TASK DESCRIPTION
Of all the lines in the entries below, give again exactly those starting at the line containing "1000x1000 pixels." and ending at the line containing "Task: Click the microphone voice search icon", both ends included, and no others.

MATERIAL PROVIDED
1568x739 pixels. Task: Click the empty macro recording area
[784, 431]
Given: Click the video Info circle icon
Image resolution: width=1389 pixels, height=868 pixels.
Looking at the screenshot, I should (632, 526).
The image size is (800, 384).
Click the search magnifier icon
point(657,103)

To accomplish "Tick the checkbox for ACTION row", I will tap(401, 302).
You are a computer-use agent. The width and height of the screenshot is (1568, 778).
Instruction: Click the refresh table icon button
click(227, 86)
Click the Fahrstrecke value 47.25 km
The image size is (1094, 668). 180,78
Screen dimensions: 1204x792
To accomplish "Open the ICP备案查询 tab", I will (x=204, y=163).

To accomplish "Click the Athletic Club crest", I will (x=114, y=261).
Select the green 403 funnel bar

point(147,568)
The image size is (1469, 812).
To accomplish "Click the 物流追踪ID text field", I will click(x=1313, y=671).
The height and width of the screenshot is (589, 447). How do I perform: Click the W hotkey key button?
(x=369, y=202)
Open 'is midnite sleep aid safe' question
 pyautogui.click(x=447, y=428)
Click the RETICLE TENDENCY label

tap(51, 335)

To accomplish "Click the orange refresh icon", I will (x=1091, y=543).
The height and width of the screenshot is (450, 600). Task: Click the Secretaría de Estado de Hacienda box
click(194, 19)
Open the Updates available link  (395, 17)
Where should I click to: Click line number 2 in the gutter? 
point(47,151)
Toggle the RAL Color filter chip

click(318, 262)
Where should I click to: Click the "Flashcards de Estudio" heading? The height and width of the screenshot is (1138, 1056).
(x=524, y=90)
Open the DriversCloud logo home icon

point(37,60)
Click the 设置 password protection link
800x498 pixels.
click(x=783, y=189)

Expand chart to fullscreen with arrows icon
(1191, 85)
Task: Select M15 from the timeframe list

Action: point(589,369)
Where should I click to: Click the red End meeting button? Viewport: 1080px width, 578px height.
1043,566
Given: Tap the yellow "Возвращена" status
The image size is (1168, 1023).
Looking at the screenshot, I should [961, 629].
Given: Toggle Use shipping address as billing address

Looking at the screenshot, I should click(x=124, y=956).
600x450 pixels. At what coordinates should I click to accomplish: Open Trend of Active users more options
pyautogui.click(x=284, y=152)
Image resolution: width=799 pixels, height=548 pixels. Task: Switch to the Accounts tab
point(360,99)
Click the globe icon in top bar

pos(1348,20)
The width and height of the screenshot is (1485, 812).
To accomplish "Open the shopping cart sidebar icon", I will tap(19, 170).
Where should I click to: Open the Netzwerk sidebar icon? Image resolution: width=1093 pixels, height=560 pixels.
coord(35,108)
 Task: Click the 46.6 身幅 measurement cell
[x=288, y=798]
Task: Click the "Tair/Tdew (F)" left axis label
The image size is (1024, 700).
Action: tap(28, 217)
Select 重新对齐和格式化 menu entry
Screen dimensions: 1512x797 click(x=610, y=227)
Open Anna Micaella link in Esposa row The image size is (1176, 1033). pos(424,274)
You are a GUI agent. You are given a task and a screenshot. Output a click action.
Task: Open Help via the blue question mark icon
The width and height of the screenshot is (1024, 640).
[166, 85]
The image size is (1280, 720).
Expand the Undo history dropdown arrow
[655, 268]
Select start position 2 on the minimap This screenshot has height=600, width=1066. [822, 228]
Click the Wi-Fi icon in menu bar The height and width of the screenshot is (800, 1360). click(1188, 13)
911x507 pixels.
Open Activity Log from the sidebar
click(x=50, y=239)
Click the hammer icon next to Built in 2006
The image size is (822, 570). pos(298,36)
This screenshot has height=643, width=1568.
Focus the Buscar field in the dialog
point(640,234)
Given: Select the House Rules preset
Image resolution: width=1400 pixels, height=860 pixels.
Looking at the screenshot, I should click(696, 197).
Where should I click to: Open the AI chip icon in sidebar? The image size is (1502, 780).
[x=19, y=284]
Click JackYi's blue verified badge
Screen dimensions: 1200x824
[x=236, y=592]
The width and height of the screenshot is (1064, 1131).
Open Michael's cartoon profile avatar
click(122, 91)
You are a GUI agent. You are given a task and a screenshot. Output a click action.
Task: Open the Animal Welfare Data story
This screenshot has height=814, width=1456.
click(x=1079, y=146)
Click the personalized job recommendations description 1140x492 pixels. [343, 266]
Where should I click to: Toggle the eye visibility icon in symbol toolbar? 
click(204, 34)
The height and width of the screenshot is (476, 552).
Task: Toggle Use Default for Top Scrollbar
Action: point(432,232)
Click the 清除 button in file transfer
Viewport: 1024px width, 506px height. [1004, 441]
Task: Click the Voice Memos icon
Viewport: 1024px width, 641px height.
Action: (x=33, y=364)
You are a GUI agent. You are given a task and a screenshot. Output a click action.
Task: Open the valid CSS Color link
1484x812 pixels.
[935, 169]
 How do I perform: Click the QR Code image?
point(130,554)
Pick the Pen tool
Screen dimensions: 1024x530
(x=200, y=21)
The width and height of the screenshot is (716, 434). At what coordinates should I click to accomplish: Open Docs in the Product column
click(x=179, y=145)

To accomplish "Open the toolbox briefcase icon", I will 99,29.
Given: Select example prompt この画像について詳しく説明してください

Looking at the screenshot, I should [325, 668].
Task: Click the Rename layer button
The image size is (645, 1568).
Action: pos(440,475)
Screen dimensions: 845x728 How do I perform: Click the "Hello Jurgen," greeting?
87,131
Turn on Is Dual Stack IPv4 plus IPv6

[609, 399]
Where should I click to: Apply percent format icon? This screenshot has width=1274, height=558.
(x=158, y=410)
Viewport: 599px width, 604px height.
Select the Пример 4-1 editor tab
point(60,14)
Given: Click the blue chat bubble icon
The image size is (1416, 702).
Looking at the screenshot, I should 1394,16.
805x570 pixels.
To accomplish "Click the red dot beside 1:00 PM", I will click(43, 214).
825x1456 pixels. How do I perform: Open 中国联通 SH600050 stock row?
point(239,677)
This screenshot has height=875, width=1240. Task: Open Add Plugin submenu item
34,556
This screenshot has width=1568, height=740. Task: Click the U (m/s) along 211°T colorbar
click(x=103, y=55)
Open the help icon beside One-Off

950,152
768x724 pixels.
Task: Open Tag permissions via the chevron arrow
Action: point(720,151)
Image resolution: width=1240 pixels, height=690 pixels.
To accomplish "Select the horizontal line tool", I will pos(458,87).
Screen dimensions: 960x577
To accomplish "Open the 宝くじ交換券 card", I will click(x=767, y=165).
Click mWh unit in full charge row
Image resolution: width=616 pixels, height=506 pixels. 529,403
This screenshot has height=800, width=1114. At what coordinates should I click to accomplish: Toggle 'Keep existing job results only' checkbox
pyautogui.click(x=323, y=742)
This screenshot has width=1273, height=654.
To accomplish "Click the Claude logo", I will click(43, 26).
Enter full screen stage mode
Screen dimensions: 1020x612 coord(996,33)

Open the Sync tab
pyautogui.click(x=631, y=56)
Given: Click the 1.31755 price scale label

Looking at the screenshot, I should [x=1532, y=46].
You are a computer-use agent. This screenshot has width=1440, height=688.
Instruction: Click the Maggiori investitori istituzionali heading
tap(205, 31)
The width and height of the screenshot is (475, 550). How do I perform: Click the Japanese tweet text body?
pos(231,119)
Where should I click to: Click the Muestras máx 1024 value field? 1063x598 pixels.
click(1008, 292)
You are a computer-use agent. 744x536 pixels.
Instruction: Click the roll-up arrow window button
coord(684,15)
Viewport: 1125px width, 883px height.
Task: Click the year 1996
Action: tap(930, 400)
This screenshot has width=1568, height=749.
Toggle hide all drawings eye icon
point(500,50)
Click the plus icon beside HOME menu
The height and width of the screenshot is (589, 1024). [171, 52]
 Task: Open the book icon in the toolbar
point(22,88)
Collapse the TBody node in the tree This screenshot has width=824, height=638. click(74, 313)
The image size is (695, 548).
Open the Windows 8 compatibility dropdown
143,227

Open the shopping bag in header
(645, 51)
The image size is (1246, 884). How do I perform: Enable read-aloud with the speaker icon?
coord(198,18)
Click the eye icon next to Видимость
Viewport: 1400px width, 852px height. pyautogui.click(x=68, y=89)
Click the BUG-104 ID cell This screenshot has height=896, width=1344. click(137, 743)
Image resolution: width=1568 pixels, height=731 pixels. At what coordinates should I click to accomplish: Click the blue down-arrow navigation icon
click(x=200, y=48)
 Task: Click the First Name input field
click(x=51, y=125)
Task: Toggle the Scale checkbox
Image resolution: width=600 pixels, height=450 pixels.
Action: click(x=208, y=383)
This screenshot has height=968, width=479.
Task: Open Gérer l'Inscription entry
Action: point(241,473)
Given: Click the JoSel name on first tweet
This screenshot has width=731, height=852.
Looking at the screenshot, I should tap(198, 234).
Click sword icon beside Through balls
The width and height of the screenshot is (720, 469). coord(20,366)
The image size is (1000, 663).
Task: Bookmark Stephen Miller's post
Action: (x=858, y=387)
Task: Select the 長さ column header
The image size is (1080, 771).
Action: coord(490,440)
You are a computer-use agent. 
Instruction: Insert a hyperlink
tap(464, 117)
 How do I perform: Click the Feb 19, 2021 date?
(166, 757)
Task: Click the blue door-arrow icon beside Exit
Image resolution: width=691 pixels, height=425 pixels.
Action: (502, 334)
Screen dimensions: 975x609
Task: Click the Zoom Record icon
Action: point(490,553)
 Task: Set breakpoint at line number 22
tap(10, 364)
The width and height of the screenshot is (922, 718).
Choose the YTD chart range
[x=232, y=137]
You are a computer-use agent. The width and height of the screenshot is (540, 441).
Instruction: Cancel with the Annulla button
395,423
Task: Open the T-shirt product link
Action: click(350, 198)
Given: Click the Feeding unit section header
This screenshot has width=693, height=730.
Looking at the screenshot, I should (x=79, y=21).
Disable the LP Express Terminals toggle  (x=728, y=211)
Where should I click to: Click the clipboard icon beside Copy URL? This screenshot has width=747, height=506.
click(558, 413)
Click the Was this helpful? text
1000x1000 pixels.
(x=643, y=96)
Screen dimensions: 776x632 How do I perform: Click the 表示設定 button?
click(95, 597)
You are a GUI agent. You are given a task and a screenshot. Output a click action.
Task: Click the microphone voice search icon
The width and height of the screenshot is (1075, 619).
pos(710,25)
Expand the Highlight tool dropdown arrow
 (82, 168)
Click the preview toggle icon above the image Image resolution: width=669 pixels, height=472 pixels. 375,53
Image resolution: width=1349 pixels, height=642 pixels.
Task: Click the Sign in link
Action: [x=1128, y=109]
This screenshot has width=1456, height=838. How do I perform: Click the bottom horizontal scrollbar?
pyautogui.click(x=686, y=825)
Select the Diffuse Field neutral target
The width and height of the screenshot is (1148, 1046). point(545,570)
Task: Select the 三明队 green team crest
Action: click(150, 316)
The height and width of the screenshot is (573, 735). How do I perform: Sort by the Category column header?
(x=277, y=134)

TASK ANSWER
1000x1000 pixels.
(x=643, y=96)
Screen dimensions: 776x632 How do I perform: Click the 表示設定 button?
click(95, 597)
You are a GUI agent. You are given a task and a screenshot. Output a click action.
Task: Click the microphone voice search icon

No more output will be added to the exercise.